2019 - Release of Surviving R. Kelly followed by Chicago arrest for aggravated sex abuse

On 3 January 2019, Lifetime aired the documentary Surviving R. Kelly, which revisited old allegations against him and brought new ones into the spotlight. The series followed the BBC’s R Kelly: Sex, Girls & Videotapes, released the previous year, that alleged the singer was holding women against their will.

In the wake of the Lifetime documentary, multiple media outlets reported that Kelly and his label, Sony subsidiary RCA Records, had parted ways. Kelly continued to deny all allegations of sexual misconduct.

In February 2019, Kelly was arrested and charged with 10 counts of aggravated sexual abuse in Chicago. He pleaded not guilty and was released on bail hours later.

The singer went on to vehemently deny the charges in a CBS interview on 6 March 2019. He was then taken back into custody after telling a judge he couldn’t pay $161,000 in back child support he owed his children’s mother.

Kelly was hit with 11 new sex-related counts in the Chicago case in late May. The charges involved one of the women who accused him of sexually abusing her when she was underage.

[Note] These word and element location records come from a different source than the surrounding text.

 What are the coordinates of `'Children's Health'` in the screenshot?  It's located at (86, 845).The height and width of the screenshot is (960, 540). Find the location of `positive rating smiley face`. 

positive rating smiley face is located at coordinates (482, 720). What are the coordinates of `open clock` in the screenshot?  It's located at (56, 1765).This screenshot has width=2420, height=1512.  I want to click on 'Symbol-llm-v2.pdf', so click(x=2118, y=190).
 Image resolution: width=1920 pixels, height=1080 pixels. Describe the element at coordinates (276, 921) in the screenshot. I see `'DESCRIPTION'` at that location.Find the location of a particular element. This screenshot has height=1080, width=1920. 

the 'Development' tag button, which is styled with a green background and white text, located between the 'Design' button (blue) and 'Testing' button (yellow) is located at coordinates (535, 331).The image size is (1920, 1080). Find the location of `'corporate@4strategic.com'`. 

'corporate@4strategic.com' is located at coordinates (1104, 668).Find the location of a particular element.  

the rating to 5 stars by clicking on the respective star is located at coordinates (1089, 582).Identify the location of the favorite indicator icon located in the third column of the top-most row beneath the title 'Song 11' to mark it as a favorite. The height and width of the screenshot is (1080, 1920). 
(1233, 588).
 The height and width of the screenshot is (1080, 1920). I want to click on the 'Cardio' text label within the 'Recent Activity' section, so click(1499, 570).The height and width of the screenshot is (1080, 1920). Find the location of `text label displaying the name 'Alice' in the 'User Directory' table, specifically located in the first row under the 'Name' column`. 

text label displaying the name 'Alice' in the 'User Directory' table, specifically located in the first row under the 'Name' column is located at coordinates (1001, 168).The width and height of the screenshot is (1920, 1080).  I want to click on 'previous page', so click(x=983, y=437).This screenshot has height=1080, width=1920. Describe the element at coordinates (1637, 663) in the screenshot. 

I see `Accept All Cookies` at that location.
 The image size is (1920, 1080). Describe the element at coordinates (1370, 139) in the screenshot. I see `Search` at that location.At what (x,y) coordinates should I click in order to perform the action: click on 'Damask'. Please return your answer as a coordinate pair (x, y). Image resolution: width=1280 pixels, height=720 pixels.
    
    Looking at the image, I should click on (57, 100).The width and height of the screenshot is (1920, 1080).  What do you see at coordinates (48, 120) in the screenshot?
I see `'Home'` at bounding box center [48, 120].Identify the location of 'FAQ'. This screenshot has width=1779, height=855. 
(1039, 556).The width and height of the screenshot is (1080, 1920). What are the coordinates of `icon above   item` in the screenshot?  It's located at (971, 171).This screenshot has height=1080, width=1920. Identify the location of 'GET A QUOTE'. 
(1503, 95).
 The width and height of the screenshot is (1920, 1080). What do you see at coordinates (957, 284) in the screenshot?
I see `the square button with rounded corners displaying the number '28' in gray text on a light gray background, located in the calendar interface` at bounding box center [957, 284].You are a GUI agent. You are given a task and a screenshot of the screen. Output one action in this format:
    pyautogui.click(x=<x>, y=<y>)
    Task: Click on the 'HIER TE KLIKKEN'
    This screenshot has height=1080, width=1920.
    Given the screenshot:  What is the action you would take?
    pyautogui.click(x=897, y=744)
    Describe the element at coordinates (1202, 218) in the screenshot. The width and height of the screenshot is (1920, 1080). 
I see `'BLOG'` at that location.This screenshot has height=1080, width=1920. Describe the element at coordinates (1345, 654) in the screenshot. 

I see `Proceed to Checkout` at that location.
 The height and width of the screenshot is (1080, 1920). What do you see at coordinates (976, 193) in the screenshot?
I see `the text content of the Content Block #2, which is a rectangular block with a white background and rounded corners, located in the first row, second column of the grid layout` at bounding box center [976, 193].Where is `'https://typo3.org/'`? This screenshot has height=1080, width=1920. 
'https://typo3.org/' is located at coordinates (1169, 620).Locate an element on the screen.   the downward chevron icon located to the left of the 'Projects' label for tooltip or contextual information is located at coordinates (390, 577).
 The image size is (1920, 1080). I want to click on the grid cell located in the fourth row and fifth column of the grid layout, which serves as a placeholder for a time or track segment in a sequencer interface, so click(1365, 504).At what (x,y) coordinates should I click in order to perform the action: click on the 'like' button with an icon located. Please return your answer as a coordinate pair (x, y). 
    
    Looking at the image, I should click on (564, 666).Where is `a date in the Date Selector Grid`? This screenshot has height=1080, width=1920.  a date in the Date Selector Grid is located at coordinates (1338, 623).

In July, Kelly was indicted by a federal grand jury in Chicago on charges including child pornography, enticement of a minor and obstruction of justice.

A separate indictment filed in the Eastern District of New York included charges of racketeering, kidnapping, forced labor and the sexual exploitation of a child.

He was again arrested in Chicago, before a federal judge ordered he held without bond after a prosecutor warned he poses an extreme danger to young girls.

In August, Kelly was charged in Minnesota with prostitution and solicitation related to an allegation that he invited a 17-year-old girl to his hotel room in 2001 and paid her $200 to dance naked with him.

2020 - Kelly pleads not guilty to updated federal indictment in Chicago

In March 2020, Kelly pleaded not guilty in Chicago to an updated federal indictment that included child pornography charges and allegations involving a new accuser.

Five months later, federal prosecutors announced charges against three men accused of threatening and intimidating women who have accused Kelly of abuse, including one man suspected of setting fire to a vehicle in Florida.

2021 - Kelly faces federal trial in New York

Kelly’s federal trial in New York began on 18 August 2021.

Just over a month later, he was found guilty of one count of racketeering, with 14 underlying acts that included sexual exploitation of a child, kidnapping, bribery, and sex trafficking charges. He was also convicted on eight additional counts of violations of the Mann Act, which makes it illegal to take anyone across state lines “for any immoral purpose”.

Kelly was sentenced to 30 years in prison in the New York case in June 2022.

The punishment exceeded both the “excess of 25 years” recommended by federal prosecutors and the 10 years requested by the defence, which argued that any longer would be “tantamount to a death sentence”.

US District Judge Ann Donnelly also slapped Kelly with a $100,000 fine, after prosecutors asked for $50,000 to $250,000.

The judge said she would’ve handed down the prison term regardless of sentencing guidelines, adding that: “The public has to be protected from behaviors like this.”

2022 - Chicago trial begins

Kelly’s trial in federal court in Chicago on charges of child pornography and obstruction of justice began on 15 August with jury selection.

He stands accused of enticing minors for sex, of producing child pornography and of fixing his 2008 state child pornography trial at which he was acquitted.

One central focus of the trial will be on whether Kelly threatened and paid off a girl with whom he allegedly videotaped himself having sex when he was about 30 and she was no older than 14. That’s the allegation underpinning another of the charges against Kelly, conspiracy to obstruct justice.

Some jurors in the 2008 child pornography trial who acquitted Kelly later explained that they felt they had no choice because the girl did not testify. The woman, now in her 30s and referred to in court filings only as “Minor 1,” will be the government’s star witness in the federal trial that’s expected to last four weeks.

Days before the trial began, Kelly’s fiancée Joycelyn Savage - one of his alleged victims - announced she is pregnant with his child. His legal team denied the claim.